Record Formats (2.3.d)

Databases are made up of records. Records are made up of fields, which contain data. A record format is simply a table which shows the names of the fields within a record, the type of data they will hold, and the maximum size of that date. For example, this is a record format for a school trip:

Student ID Integer 3 bytes
Name String 20 bytes
Birthday Array 8 bytes
Amount paid Integer 3 bytes
Photo permission? Boolean 1 byte

File Access (2.3.e)

There are four key modes of file access: serial, sequential, indexed sequential, and random.

Serial

Data is stored in the order which it arrives. This is the simplest way to store data, but finding data in a serial file can be difficult. This type of storage is good for when it is unlikely that the data will be needed again, or when the order of the data is determined by the order it is input (for example, log files).

Sequential

Data is stored in a specific order, for example alphabetical order by name. Although this requires more processing to store the data, it can be retrieved more quickly, for example if searching for a record for "Zhad", the file can be searched from the last record.

Storing, Retrieving, and Searching Data (2.3.f)

This is all about creating algorithms in pseudo-code. For example, this is a simple line-by-line searching algorithm:

datafile = file('example.txt')  
    for line in datafile:  
        if term in line:  
            return True

Estimating File Sizes (2.3.g)

For questions about file sizes, you will either be given a record format, or you will have designed the record format in a previous question.
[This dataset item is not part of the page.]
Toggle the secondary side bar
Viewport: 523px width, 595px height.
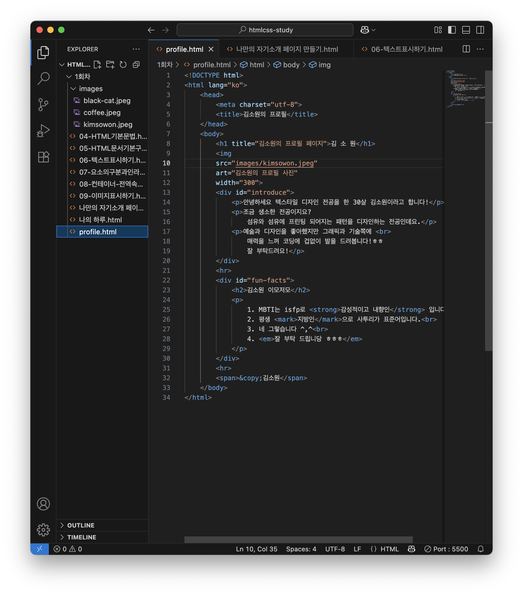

You will also be told the number of records in a file (although this might not be made obvious - e.g. you might be told that there are 50 students on a school trip, so this means there will be 50 records in the file).

All you have to do is add up the size of the record (i.e. the size of all the fields), and then multiply that by the number of records in the file. Depending on the question, you might want to give your answer in KB, instead of just bytes, so you'll need to divide your answer by 1024 (as there are 1024 bytes in a kilobyte). After you've got this, you should add around 10% to the size to allow for overheads, for example metadata about when the file was last modified, which user modified it, e.t.c.
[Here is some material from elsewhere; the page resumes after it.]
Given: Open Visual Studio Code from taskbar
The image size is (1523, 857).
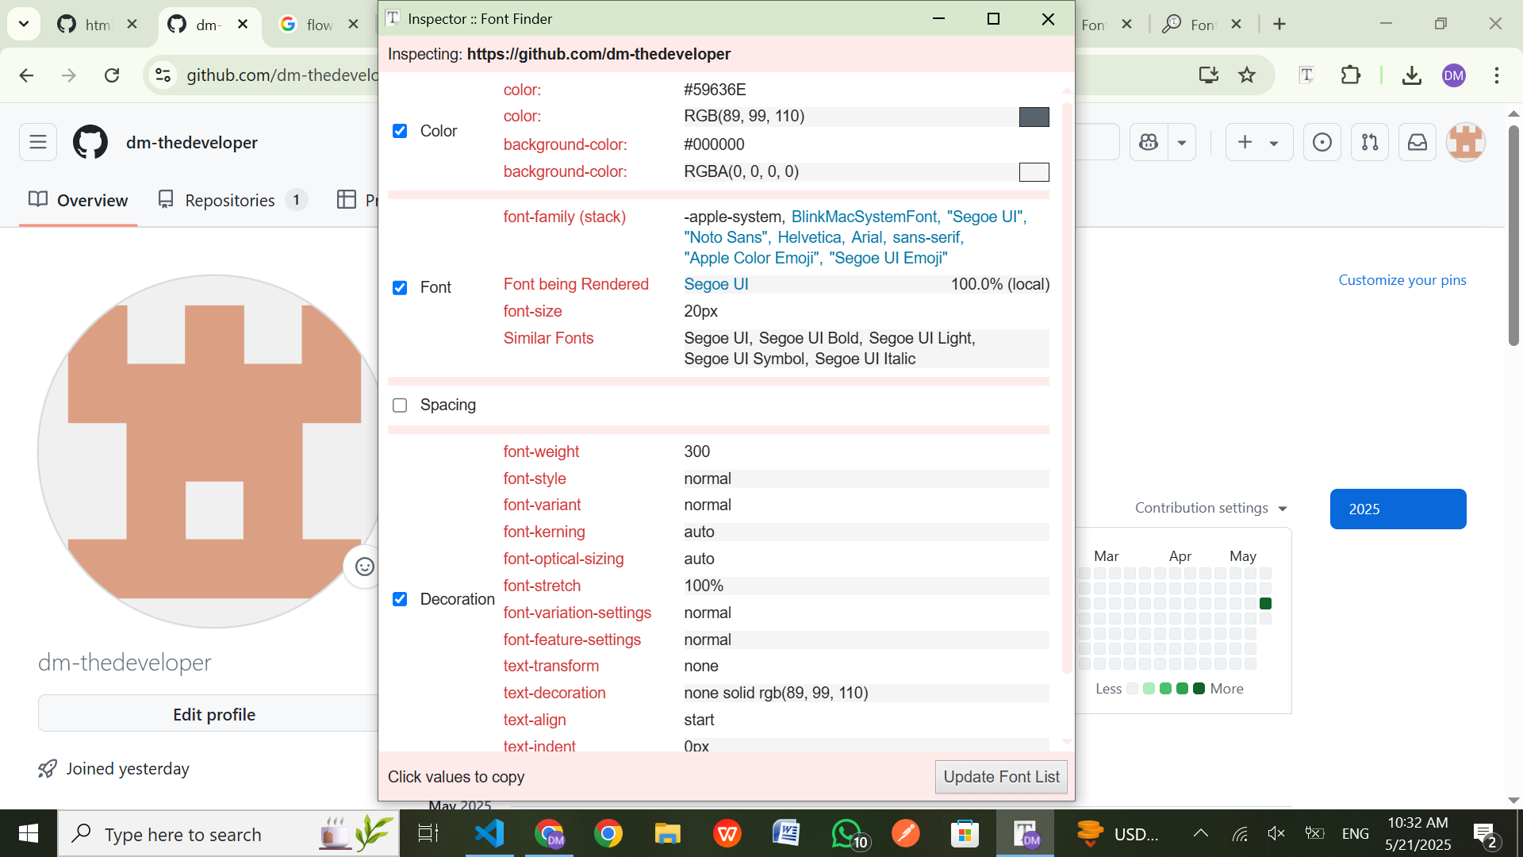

Working with Files (2.3.h)

n.b. I'm using Python, other schools may be teaching other programming languages.

To open a file, simply create an object with the file in:

f = open('file.txt', 'w')

The second argument specifies the mode to open the file with, "r" means read only, "w" means write only (any existing file with the same name will be erased), "a" means appending, and "r+" means reading and writing.

To read a file use f.read(size) (assuming you used f as the name for the object). The size argument is optional, but if you open a file which is larger than the free memory of the computer without limiting the size there will be a crash. This can also be used in loops, for example:

for line in f:  
    print line,

Similarly, f.write(string) is used to write the string to the current position in the file. The position in the file can be changed using f.seek(position [, from_what]). There are three possible from_what values: 0 (default) - from the beginning of the file, 1 - from the current position, and 2 - from the end of the file. The position value can be a positive or negative integer. For example, f.seek(5) would set the position to the 6th byte.

When you've finished working with the file, use f.close() to close the file, freeing up system resources.

A final warning about working with files in Python - make sure that you are working with ASCII files, binary files like images and executables could get corrupted.

(pst... read the docs!)